皆が首を傾げてどうして?と問うが彼は決して語ろうとはしない。


彼は今日も今日とて空を見上げていた。









「起きて下さい。御姫様。」

アウロラ姫は余程疲れていたのか、ヘリの中で仮眠を取り、夜もはように寝静まったにも関わらず彼が6時過ぎに起こすまでずっと眠ったままだった。


「あ……えっと……ッ!!お早う御座います。」

まだ少し寝ぼけているみたいだな。あの城ではちゃんと徹底されてたんじゃないのか?こういう事も。


「おはよう。ふふっ、突然ですが貴方には今日から学園に通ってもらいます。」


「…学園?…あ、猫。」

彼女は学校という単語に首を傾げ、彼の肩の上に奇麗に乗っている小さな黒猫に興味を持った。


学園?っておいおい。

「学園というのはですね。同じ年頃の人が集まり勉学をしたり時には遊んだりして過ごす場所の事です。何でもする、と仰ったんですから。まずはそこで一般教養を学んで下さい。後、こいつはどこかでトラウマでも持ったのか、あまり人に懐かないんです。リビって言う俺がつけた名前があるんですけどね。メスらしいです。」

「触ってもよろしいですか?」

学園の事を聞いてくれないかな。

「いいですよ。こいつがどうするか知りませんけど。」

アウロラはルビに触ろうと手を伸ばしたのだが、猫は反対側の肩の方に移動してしまった。どうやら触らしてくれないらしい。

何度か試してみたが触る事は出来なかった。


「気は済みましたか?済んだのならこの服に着替えてほしいのですが。」

その恰好で学園に行かせても面白いかも知れないが、制服が原則だからな。いや、いっそのこと一日目なら私服で登校しても規則としては大丈夫ではないだろうか?道徳的に問題ありだが。でもあの学園は譲さん坊ちゃんが多いから大丈夫かもな。


「少し変わった服であるますね。」

「………これから慣れていけばいいですよ。」

色々とね。


「俺は出てますから着替えたら呼んで下さい。」

彼は部屋から出て合図を待った。


先程報告があったがデータを見た限りでは完成に一か月は掛かるらしいな。逃げた奴らに先を越される前に何とかしておきたいのだが、こればかりはもうどうしようもない。こちらは頭脳派総出で戦闘部隊の人員も出来るだけ使っているからな。

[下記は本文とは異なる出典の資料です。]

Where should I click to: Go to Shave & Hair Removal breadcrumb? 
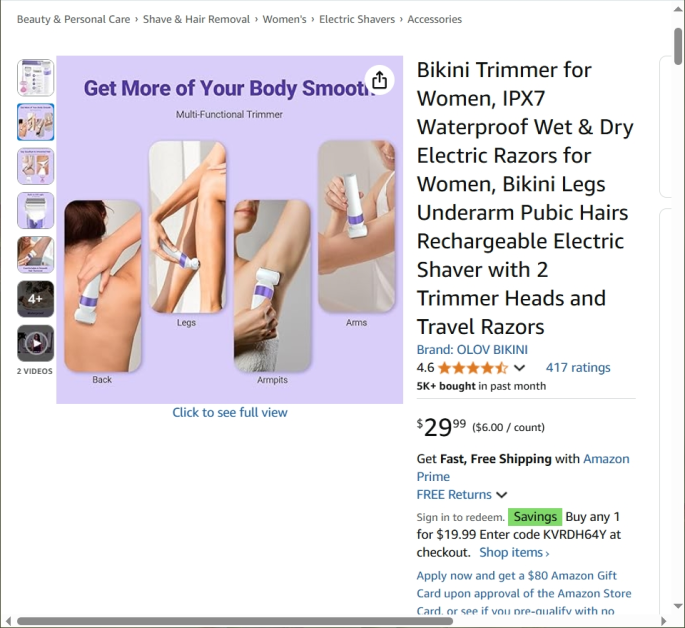click(x=196, y=19)
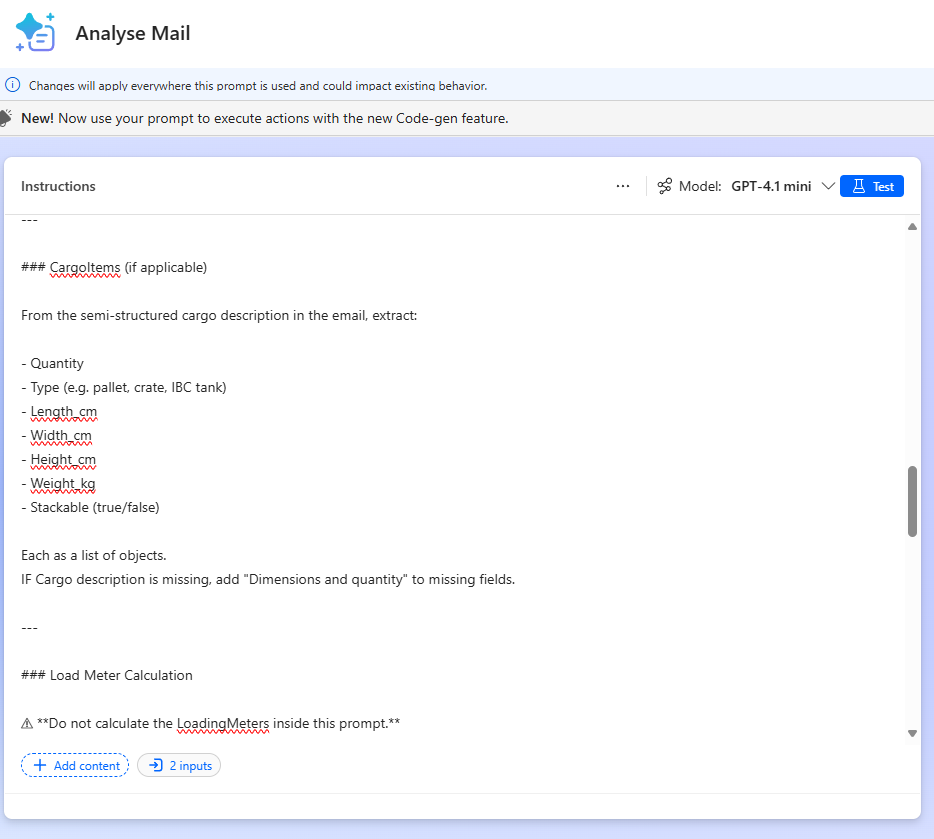
Task: Click the flask icon inside the Test button
Action: (857, 186)

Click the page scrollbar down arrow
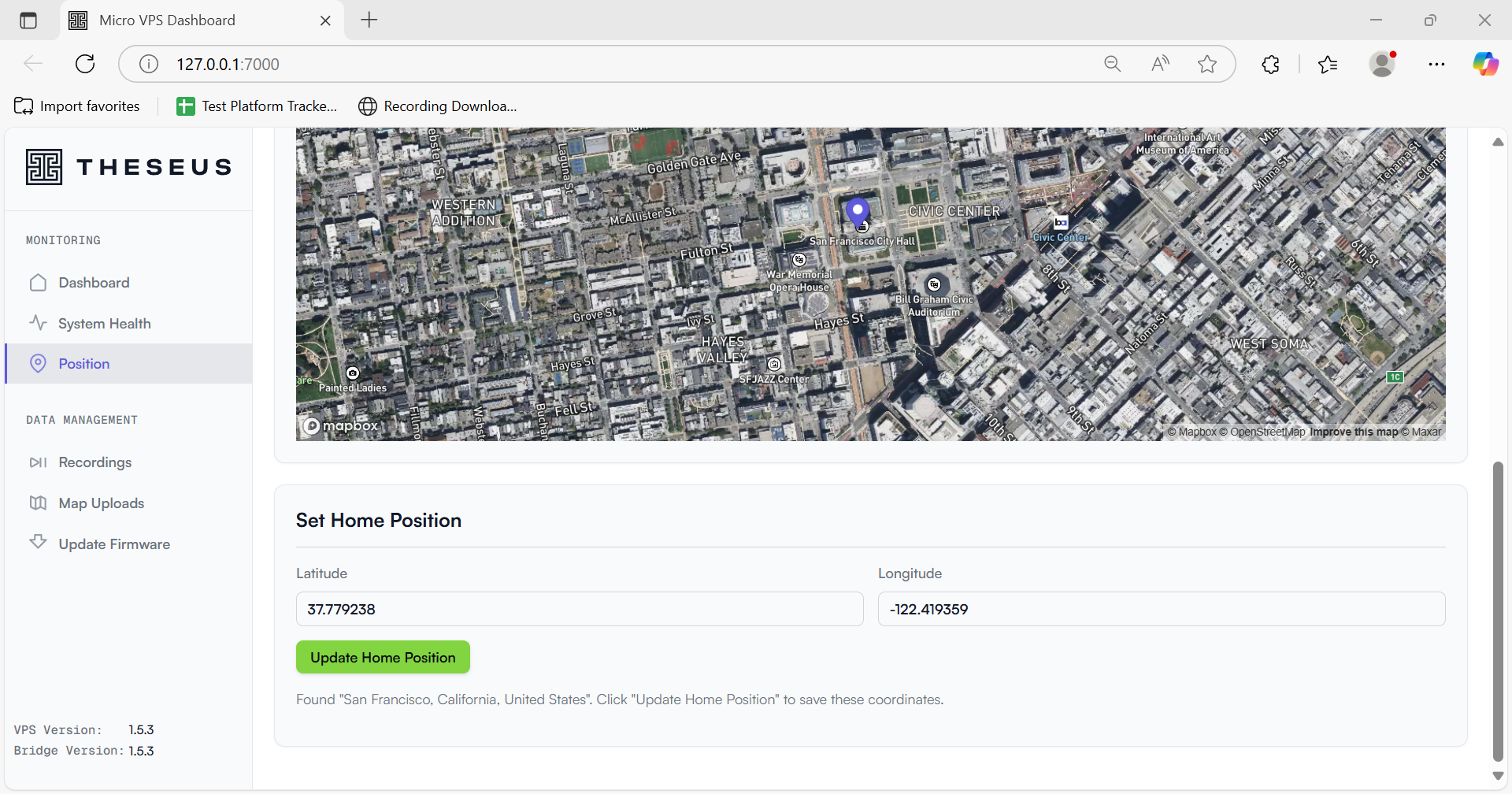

逃げた奴らは何やらバックに大きな物があるらしいし。これからは外交政策も忙しくなっていく。金も必要だ……。資金源に大企業がいるとはいってもあれを動かすには会議で奴らを説得する必要がある。邪魔だが、かといって殺したら殺したで牽制し合っているこの状態では得策ではないだろう。……神の事も頭に入れなくてはな。


それにしてもかなり喜んでたな。頭脳派の連中。

人類未踏の地にしてポストモダンの夢。将又はたまた科学者達の集大成とか何とか言って騒がしかったし。


「ふっ。」

彼は誰もいない廊下で微笑みを漏らした。


コンコン、とドアが二度叩かれ合図を受ける。


そして、彼は顔を引き締めてドアを開けた。


「……ちゃんと着ろよ。」

先が思いやられるな。









「では行ってくるが屋敷の事はちゃんと任せたぞ。光輝。」

「へい、行ってらっしゃい。」

「では、行きましょう。御姫様。」

「ミャー。」

ルビがトコトコとついてこようとしている。

「ふふっ、ルビ。君にも俺の留守を頼みたいんだ。分かるかい?。」

「ミャー。」

分かったか分かってないのかは知らないがついて行くのを止めた。

本当に良くできた猫である。





そして、実のところ彼は余程忙しい時でない日にはここから通学一時間半程の所のバルトロム学園という所に通っているのだ。

だが、年齢、名前、出身等を偽っており年齢は満たないが彼女と同じ高等部の一年生となっている。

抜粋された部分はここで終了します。